> AIM OF THE EXERCISE
Begin at the line that has "Open the Account section", stop after the line that has "You are a GUI", and print exactly those lines from the records below, without any pictures.

> DATA SHOWN
━━━━━━━━━━━━━━━━━━━━
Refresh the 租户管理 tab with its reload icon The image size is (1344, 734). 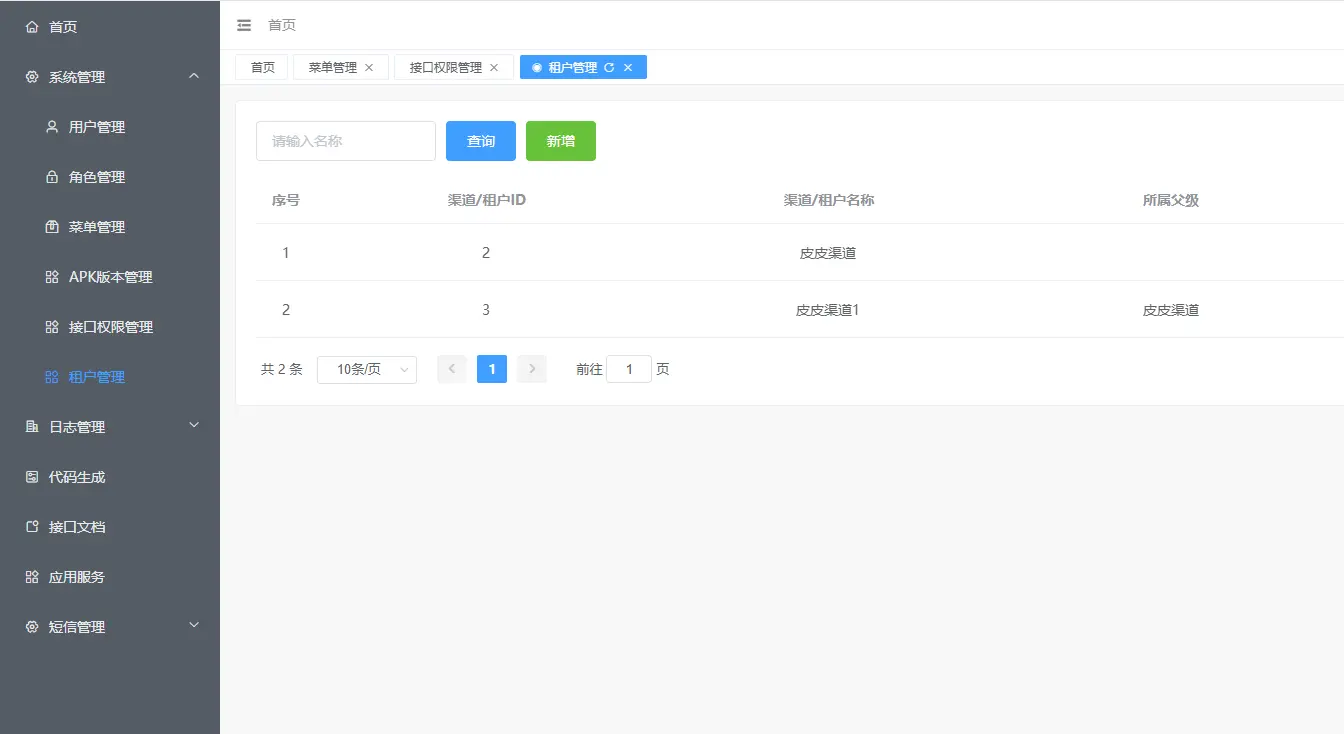click(611, 66)
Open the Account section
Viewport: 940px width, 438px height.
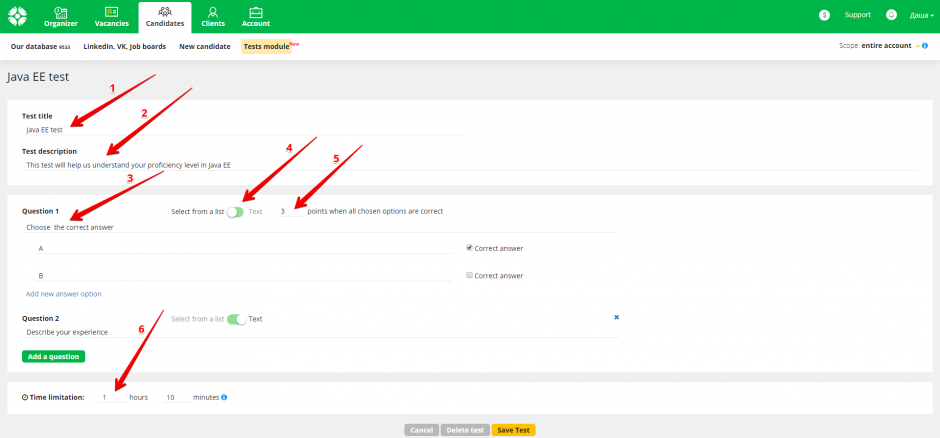pos(256,16)
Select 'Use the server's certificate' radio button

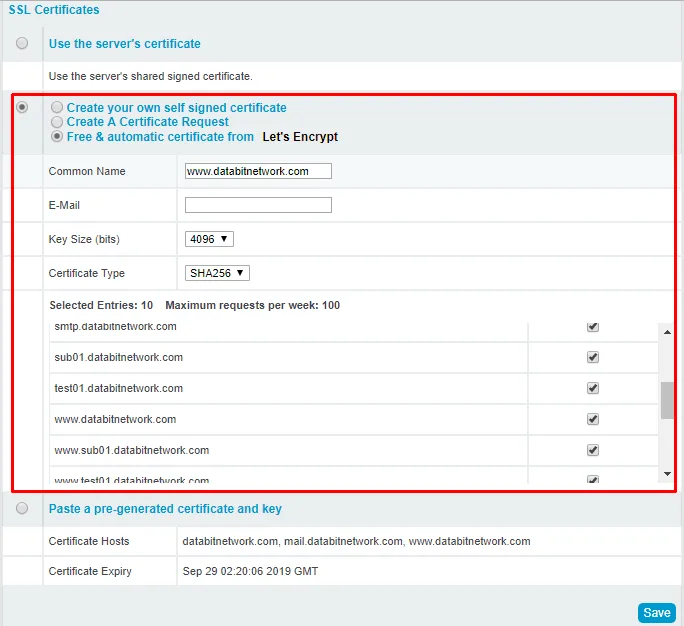[x=22, y=43]
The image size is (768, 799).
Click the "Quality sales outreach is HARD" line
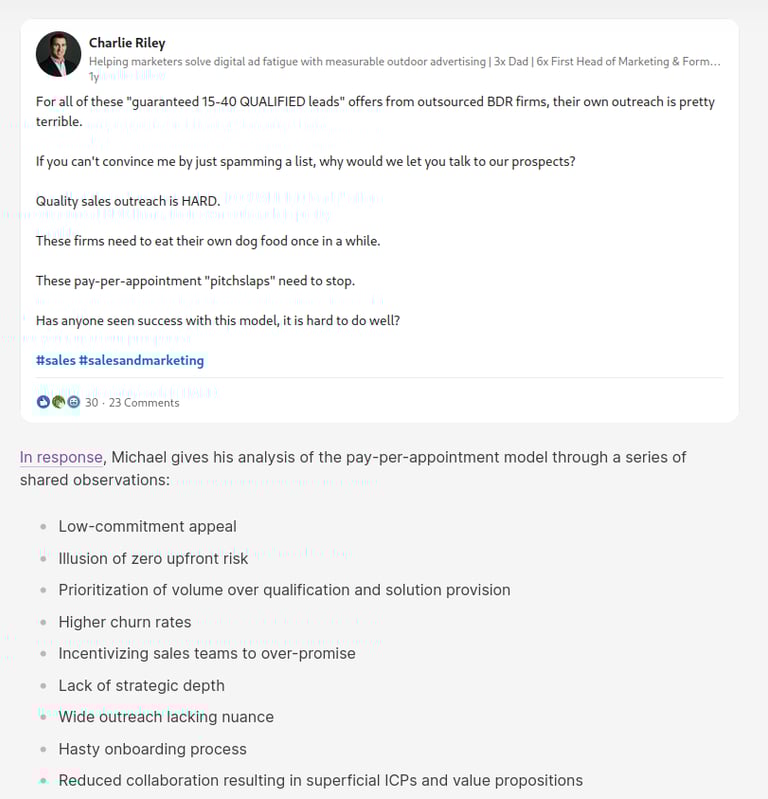tap(127, 201)
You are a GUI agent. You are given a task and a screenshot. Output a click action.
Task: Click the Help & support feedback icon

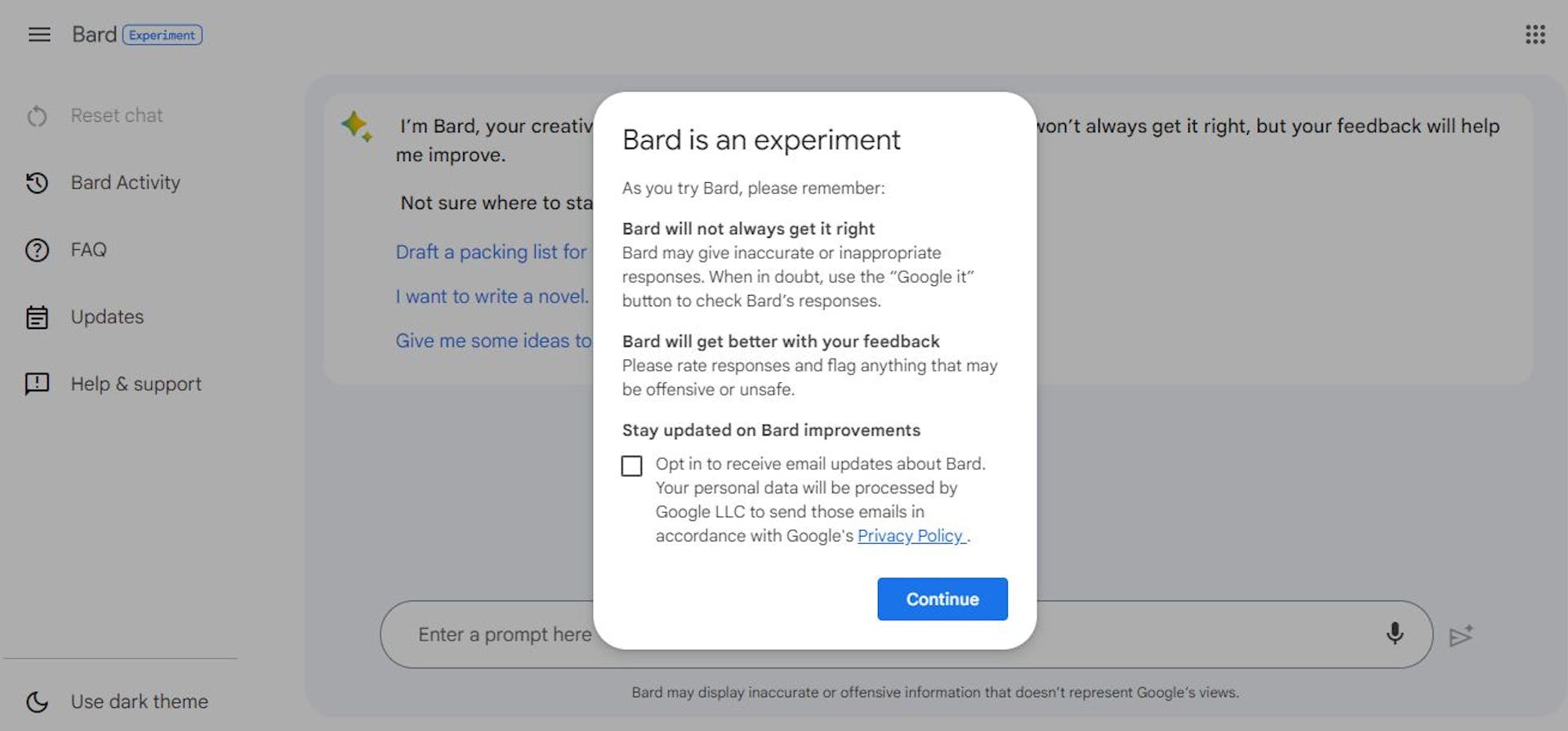coord(37,384)
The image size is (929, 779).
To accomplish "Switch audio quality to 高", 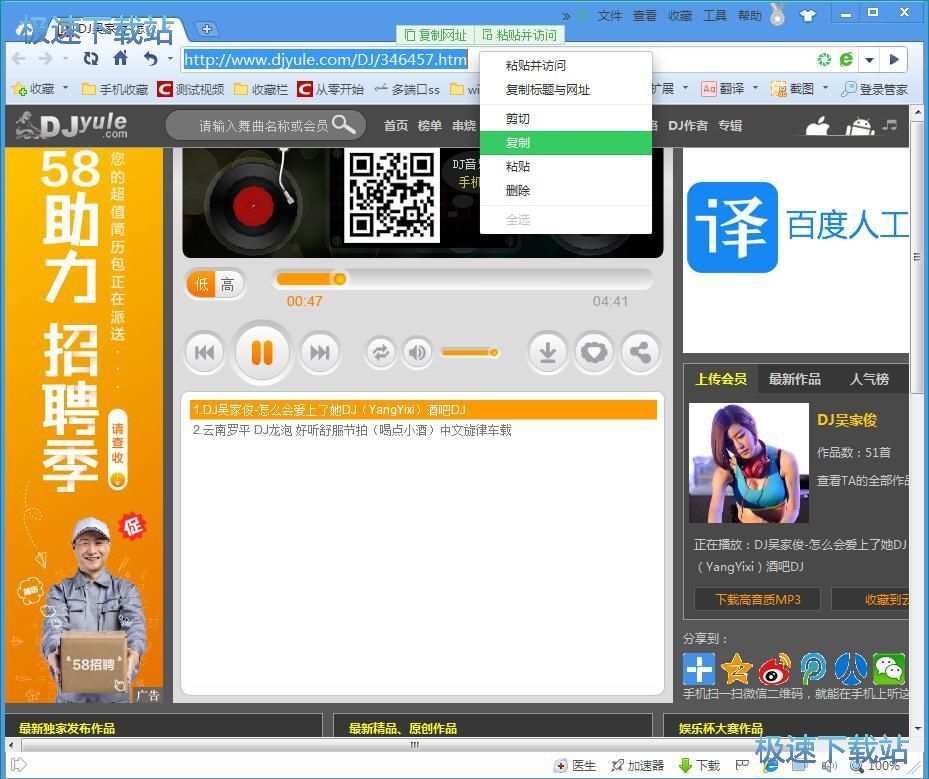I will coord(229,284).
━━━━━━━━━━━━━━━━━━━━
> OUTPUT OF THE EXERCISE
Open the Account section
Viewport: 940px width, 438px height.
pos(256,16)
Select 'Use the server's certificate' radio button

[x=22, y=43]
The image size is (768, 799).
Click the "Quality sales outreach is HARD" line
tap(127, 201)
You are a GUI agent. You are given a task and a screenshot. Output a click action.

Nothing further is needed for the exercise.